WASHINGTON -- The U.S. Supreme Court made it harder to enforce the nation's civil rights laws Tuesday, ruling that states, schools and colleges may not be sued for policies that have a discriminatory effect on blacks, Latinos or other minorities.
In a 5-4 ruling, the court's conservative majority trimmed back part of the landmark Civil Rights Act of 1964.
Agencies that receive federal funds still can be sued if they deliberately discriminate against persons because of race or national origin.
However, they can no longer be sued on the grounds that their rules or policies have a harsher impact on minorities, the court said.
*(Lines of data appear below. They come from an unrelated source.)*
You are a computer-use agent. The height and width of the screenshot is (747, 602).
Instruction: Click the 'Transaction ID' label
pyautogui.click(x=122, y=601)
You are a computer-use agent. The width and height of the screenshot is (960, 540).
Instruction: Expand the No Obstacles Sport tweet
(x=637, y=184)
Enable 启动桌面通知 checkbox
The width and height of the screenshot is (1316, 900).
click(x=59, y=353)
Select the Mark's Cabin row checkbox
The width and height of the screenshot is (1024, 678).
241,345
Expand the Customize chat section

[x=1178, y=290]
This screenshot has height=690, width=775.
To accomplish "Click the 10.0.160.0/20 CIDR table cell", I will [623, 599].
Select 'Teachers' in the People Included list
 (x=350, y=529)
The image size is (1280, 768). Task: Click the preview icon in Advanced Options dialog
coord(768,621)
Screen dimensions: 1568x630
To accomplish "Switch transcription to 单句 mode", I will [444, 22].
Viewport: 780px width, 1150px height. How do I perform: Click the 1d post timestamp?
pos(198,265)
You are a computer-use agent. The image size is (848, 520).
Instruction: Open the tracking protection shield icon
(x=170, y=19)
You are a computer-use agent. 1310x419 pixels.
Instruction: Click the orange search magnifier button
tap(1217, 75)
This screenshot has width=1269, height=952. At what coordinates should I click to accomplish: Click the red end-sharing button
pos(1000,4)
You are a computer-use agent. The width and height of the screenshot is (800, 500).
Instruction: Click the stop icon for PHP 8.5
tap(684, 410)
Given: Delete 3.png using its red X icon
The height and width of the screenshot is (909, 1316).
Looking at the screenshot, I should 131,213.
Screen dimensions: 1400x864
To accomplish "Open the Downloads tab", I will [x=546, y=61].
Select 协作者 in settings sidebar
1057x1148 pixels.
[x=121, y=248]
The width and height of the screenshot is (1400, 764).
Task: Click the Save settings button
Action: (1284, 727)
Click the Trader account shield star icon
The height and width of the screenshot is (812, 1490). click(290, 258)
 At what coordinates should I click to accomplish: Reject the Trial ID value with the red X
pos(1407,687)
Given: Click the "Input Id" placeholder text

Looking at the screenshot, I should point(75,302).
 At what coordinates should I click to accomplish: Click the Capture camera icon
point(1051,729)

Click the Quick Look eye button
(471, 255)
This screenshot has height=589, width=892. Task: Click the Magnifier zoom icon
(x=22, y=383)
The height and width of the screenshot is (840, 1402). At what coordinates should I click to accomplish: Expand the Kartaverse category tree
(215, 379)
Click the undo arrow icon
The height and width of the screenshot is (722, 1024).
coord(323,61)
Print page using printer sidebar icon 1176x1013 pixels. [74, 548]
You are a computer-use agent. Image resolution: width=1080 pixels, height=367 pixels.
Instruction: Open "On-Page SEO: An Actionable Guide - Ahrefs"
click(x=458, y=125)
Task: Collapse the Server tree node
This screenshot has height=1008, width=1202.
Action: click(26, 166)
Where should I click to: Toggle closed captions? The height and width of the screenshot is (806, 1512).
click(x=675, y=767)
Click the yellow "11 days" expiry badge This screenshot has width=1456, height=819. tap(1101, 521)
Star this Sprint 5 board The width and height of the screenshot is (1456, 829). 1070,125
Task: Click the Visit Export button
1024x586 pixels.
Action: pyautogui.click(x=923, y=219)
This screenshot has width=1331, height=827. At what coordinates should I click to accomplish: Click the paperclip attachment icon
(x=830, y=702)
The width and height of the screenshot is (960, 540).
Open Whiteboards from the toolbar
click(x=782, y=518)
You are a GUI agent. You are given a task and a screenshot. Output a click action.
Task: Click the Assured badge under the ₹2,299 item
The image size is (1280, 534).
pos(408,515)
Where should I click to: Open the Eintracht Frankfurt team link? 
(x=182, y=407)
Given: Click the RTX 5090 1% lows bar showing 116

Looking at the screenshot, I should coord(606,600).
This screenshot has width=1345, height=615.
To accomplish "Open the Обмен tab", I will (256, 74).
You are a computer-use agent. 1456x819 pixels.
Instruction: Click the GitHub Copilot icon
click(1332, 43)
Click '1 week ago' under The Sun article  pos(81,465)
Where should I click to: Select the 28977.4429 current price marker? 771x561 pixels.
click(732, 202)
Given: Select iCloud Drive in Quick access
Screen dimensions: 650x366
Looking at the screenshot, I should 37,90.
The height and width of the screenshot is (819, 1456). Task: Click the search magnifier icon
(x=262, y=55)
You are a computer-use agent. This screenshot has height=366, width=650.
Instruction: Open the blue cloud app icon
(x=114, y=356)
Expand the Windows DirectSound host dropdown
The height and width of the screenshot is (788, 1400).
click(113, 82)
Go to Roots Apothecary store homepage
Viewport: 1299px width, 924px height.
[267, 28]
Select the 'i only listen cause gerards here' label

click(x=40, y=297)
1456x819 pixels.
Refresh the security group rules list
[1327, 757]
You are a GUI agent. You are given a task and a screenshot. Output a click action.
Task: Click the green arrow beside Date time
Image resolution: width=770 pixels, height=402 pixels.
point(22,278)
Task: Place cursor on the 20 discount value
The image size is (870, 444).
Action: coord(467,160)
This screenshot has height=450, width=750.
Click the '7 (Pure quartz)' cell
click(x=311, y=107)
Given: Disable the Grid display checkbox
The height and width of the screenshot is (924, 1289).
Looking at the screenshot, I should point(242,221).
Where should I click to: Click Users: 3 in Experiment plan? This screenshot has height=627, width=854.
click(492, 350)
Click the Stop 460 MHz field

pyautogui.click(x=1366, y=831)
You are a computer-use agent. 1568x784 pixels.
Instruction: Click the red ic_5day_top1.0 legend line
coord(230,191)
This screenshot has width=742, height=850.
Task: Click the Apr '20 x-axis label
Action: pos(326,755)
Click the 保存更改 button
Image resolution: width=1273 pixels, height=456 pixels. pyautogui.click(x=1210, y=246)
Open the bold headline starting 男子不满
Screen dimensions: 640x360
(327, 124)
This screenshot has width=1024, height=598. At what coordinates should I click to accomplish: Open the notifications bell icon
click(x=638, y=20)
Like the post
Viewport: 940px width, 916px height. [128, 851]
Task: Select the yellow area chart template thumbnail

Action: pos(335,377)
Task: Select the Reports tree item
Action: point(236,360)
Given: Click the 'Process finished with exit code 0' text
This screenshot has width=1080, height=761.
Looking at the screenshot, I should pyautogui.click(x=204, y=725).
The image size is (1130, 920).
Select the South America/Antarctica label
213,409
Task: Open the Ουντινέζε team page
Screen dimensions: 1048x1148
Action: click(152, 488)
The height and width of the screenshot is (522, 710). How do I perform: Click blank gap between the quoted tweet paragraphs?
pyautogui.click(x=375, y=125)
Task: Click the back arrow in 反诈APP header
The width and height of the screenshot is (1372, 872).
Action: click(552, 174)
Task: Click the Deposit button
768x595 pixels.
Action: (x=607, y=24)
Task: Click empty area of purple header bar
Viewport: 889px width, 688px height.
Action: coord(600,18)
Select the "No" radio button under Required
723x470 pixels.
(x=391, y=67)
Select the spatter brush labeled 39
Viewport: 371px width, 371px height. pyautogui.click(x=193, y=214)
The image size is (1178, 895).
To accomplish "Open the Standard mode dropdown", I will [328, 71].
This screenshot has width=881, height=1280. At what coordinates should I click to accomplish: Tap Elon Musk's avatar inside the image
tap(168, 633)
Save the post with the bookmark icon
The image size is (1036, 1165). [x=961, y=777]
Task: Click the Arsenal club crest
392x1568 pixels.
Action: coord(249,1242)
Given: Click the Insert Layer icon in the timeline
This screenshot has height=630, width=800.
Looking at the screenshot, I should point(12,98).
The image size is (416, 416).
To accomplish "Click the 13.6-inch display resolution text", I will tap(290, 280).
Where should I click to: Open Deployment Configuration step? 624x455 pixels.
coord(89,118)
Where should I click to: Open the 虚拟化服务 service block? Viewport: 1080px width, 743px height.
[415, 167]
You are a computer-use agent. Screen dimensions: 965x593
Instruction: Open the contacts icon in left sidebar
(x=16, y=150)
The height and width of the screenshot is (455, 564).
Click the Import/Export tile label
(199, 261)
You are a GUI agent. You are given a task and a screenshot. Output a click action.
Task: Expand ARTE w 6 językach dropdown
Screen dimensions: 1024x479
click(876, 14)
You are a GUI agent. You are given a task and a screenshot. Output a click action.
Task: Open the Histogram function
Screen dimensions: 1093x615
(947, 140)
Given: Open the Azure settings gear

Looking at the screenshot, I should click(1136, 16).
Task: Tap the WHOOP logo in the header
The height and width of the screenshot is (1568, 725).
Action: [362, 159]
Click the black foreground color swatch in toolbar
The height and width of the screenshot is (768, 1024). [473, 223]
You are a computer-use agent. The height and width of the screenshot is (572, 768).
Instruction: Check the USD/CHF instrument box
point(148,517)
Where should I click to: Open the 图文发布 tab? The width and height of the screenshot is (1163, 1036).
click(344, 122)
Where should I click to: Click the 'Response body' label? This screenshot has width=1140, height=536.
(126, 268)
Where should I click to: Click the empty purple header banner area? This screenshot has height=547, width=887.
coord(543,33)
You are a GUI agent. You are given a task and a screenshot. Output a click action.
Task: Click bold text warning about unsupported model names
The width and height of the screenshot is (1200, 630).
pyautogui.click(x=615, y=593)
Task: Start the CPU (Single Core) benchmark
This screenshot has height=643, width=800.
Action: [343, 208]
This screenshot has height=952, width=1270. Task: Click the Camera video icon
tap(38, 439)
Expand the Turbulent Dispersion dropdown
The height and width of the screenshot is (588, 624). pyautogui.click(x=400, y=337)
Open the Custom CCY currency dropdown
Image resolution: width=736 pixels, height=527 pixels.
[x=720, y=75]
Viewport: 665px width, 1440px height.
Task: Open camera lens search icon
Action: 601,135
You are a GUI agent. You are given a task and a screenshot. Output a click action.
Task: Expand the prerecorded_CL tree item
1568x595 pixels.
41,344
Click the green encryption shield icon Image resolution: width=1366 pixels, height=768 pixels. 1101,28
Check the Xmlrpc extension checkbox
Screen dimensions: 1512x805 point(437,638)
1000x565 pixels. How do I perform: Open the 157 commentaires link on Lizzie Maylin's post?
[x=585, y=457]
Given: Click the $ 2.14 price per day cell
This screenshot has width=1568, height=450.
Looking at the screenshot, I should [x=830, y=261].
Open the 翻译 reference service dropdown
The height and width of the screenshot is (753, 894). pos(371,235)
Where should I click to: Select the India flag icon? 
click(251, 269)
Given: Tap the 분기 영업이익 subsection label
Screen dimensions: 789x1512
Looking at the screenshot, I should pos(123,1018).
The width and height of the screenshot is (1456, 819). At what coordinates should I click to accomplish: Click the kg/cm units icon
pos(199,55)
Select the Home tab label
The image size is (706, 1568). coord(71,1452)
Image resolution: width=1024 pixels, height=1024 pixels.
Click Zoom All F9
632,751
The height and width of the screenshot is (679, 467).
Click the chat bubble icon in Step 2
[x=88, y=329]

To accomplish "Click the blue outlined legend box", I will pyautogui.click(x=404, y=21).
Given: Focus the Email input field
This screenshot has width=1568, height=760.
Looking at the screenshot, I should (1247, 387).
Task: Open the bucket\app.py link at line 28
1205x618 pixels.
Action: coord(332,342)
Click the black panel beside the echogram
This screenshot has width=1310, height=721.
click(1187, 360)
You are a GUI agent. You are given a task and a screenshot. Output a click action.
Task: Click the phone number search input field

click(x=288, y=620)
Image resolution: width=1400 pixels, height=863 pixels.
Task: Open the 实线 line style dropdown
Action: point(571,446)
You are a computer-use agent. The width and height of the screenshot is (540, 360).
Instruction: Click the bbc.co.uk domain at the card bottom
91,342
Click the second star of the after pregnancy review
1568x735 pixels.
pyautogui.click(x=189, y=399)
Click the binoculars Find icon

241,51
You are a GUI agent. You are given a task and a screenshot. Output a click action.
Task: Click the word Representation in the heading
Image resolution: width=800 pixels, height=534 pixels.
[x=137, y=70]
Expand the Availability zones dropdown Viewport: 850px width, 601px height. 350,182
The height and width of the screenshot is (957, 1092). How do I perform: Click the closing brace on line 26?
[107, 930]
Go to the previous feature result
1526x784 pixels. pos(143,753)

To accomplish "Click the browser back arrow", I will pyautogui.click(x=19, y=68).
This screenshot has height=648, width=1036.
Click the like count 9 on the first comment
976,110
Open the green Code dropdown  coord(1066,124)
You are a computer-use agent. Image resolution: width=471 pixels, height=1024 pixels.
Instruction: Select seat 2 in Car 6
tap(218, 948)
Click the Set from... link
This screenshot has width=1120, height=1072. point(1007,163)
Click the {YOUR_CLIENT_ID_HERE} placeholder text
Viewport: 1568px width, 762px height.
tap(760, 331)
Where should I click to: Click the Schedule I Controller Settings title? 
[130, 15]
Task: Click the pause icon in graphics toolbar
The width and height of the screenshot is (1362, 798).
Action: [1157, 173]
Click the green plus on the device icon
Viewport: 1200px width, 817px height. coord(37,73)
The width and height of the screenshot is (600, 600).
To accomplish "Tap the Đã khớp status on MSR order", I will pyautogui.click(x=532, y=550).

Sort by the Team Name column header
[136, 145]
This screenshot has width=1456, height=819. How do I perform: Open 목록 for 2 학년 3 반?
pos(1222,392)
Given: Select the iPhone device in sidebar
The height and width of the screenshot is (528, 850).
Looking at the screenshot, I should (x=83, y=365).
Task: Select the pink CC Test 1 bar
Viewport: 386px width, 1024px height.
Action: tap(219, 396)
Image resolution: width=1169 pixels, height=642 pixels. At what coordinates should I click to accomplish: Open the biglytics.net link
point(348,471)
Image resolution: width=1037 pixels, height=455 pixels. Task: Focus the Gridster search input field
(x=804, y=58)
Conservative lawyers predicted that the decision will kill off lawsuits against the University of California and the National Collegiate Athletic Association that challenge their use of the Scholastic Aptitude Test. Some lawyers have contended that standards requiring minimum SAT scores for college admission or athletic eligibility have a discriminatory impact on minority students because they result in a disproportionate number of minority students being disqualified.
Tuesday's ruling also cast some doubt on the future impact of Title IX, the parallel federal law that forbids sex discrimination by schools and colleges. This 1972 measure, which forced most schools to increase their budgets for girls' athletics, is famous for revolutionizing women's sports.
At issue before the Supreme Court were two questions. Do the civil rights laws apply narrowly to intentional discrimination or more broadly to all policies that have a discriminatory impact on minorities? And who can enforce these laws: federal officials or individuals bringing lawsuits?
Since the mid-1960s, civil rights laws have been broadly read to cover all discrimination, and have been enforced through private lawsuits.
But many conservatives have insisted that the laws should be narrowed to apply only to deliberate racial discrimination. And they won a major victory in Tuesday's ruling.